If you give your body a false signal with oral vitamin D, there is potential that you will disrupt some important physiological cycles. I personally have not swallowed vitamin D in seven years, but moved to Florida to get high-quality sun exposure.
Also, UVB is not the only wavelength in sunlight. You really need all the frequencies to effectively treat depression. For example, daily exposure to sunlight outdoors without glasses or contacts (ideally grounded to the earth) for several minutes within an hour of sunrise is a powerful stimulus to normalize your circadian rhythm. Avoiding all blue light from artificial sources is another factor. When these are done you typically sleep better, which is a profoundly important factor for depression.

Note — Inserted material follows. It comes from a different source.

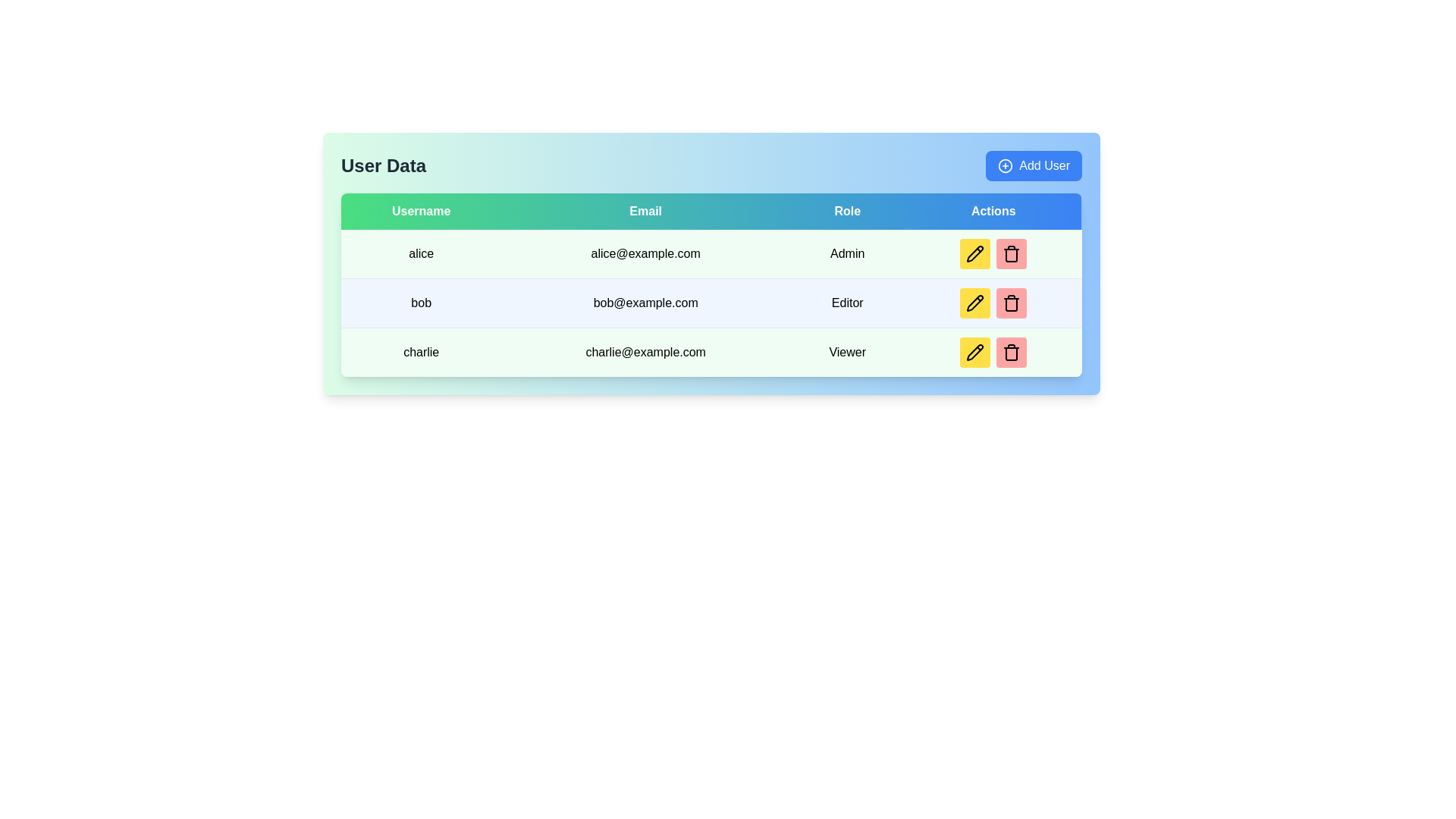  Describe the element at coordinates (645, 352) in the screenshot. I see `the static text label displaying the email address 'charlie@example.com', which is centrally aligned within a light green background in the 'Email' column of the User Data table` at that location.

Regain Your Mental Health by Quelling Inflammation
If you suffer from depression, it may be well worth your effort to take steps to reduce the level of inflammation in your body. No drugs are necessary for this. In fact, your best strategy is to address your diet, and make sure to get enough animal-based omega-3 and vitamin D.
Raw organic nuts are a great source of healthy fats, but I wouldn’t recommend hitching your hopes on nuts alone. You also need to ditch the processed foods (which are chockfull of inflammatory ingredients) and switch to real foods, as that’s where you’ll find important antioxidants and nutrients that help combat inflammation. I would strongly encourage you to consider a ketogenic diet — the anti-inflammatory capacity of which is truly profound.
Also be sure to address your gut health, as impaired gut flora is also frequently involved in depression. One of the easiest ways to help reseed your gut with beneficial bacteria is to eat traditionally fermented and cultured foods such as kefir, natto, kimchi and fermented vegetables, most of which are also easy and inexpensive to make from scratch at home.